The bill would create an open-ended negotiation process between a proposed native-Hawaiian governing entity and the federal and state governments. The process could ultimately give this entity the powers of taxation and law enforcement, hundreds of thousands of acres of Hawaiian land and the right to discriminate based on race. Members of the tribe would be enrolled based on race, and the tribe’s governing entity could become immune from civil rights laws, much like American Indian tribal authorities, which are permitted to establish state religions and discriminate based on race and sex.

Among other things, the bill would allow the Kamehameha Schools—public schools that discriminate in their admissions in favor of racial Native Hawaiians—to continue discriminating, despite an August 2 ruling against the practice by the U.S. 9th Circuit Court of Appeals.

The bill’s chief sponsor, Sen. Daniel Akaka (D.-Hawaii) even said in an NPR interview that his bill may lead to Hawaiian independence, although he later clarified he does not personally support independence. The state of Hawaii’s Office of Hawaiian Affairs (OHA) talks about secession as a possibility on its website, promoting as options “total independence” or “nationhood with marginal connections to the legal and territorial limits of the United States.”

In promoting the Akaka bill, OHA has spent $780,000 in taxpayer dollars hiring top Washington lobbyists. Benjamin Ginsberg, a former Bush-Cheney 2004 lawyer, is lobbying Senate Republicans and the White House for OHA.

Congressional Action

The Akaka bill may pass the Senate, Senate sources tell HUMAN EVENTS. It has more than the 50 votes needed to pass, and it may even have the 60 votes to overcome a filibuster. It has five Republican co-sponsors, including both Alaska senators, Sen. Norm Coleman (R.-Minn.), Sen. Gordon Smith (R.-Ore.) and Sen. Lindsey Graham (R.-S.C.).

The support of Alaskan Senators Ted Stevens (R.) and Lisa Murkowski (R.) is part of a deal whereby Hawaii’s senators vote together with Alaska’s on matters pertaining to the two states—including ANWR drilling, for example. Senators Graham and  Smith did not return calls requesting comment on why they are co-sponsoring the bill. A Senate aide told HUMAN EVENTS Coleman signed on in response to a personal appeal from moderate Hawaii Gov. Linda Lingle (R.).

Sen. John McCain (R.-Ariz.), who in 1993 voted against a non-binding resolution apologizing for the 1893 overthrow of the Hawaiian monarchy, helped Akaka move the bill through the Indian Affairs Committee in March.

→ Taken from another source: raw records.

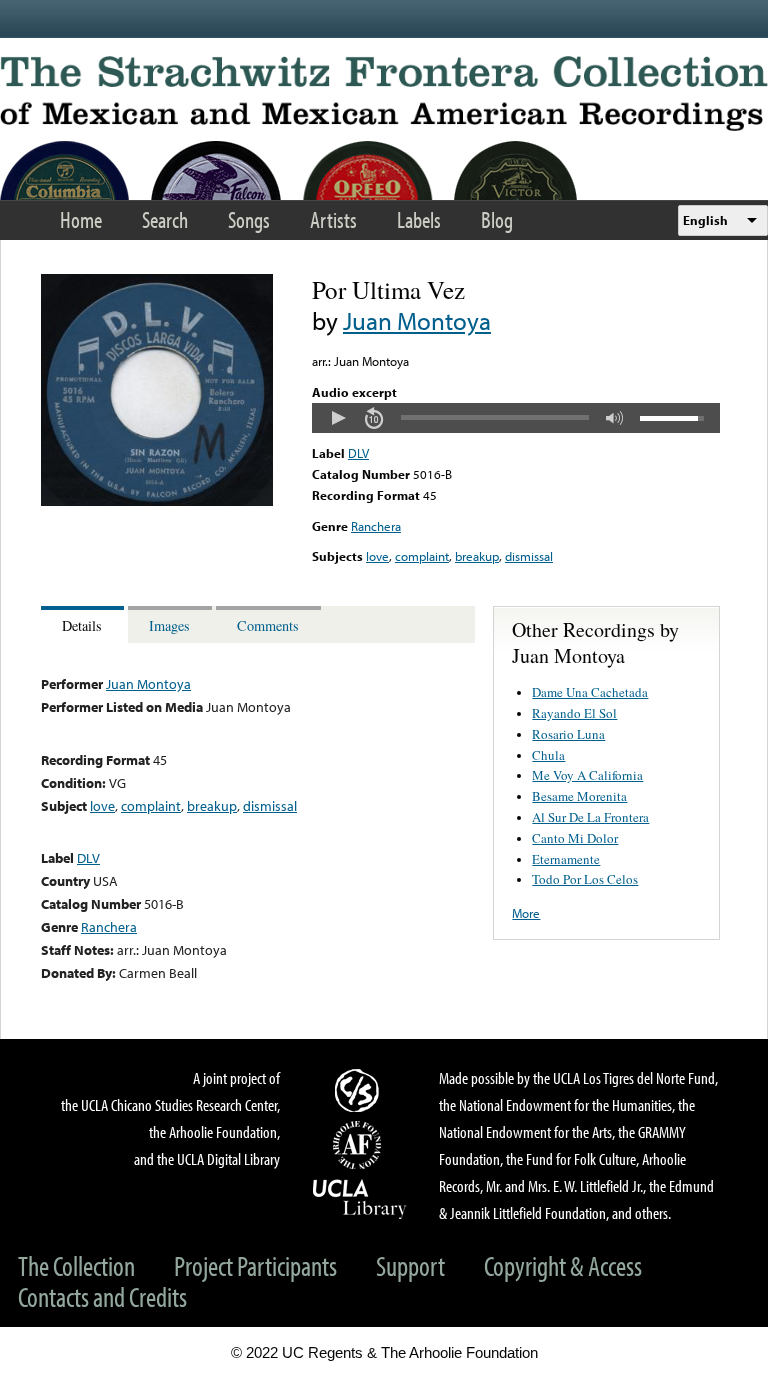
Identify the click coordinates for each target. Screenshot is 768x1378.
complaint (422, 556)
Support (410, 1265)
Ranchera (376, 526)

On Tuesday, the Senate will take a cloture vote on whether to allow debate on the measure. Opponents, led by Sen. Jon Kyl (R.-Ariz.), plan to propose three hostile floor amendments that could gut the bill, a Republican Senate staffer said. One would bar the Native Hawaiian governing entity from discriminating based on race, while a second would prevent racial discrimination in enrolling members of the Hawaiian “tribe.” Both of these amendments will receive votes no matter what.

For parliamentary reasons, a third amendment, requiring a statewide referendum on the bill in Hawaii, will not receive a floor vote if cloture is invoked on the final bill. A July survey of 41,000 Hawaiians found that more than two-thirds oppose the bill. Among racial Native Hawaiians, who comprise just above 20% of the state’s population, support is at about 50%.

A Senate source also said that opponents may try to send the bill back to the Judiciary Committee, where it could languish indefinitely or even die.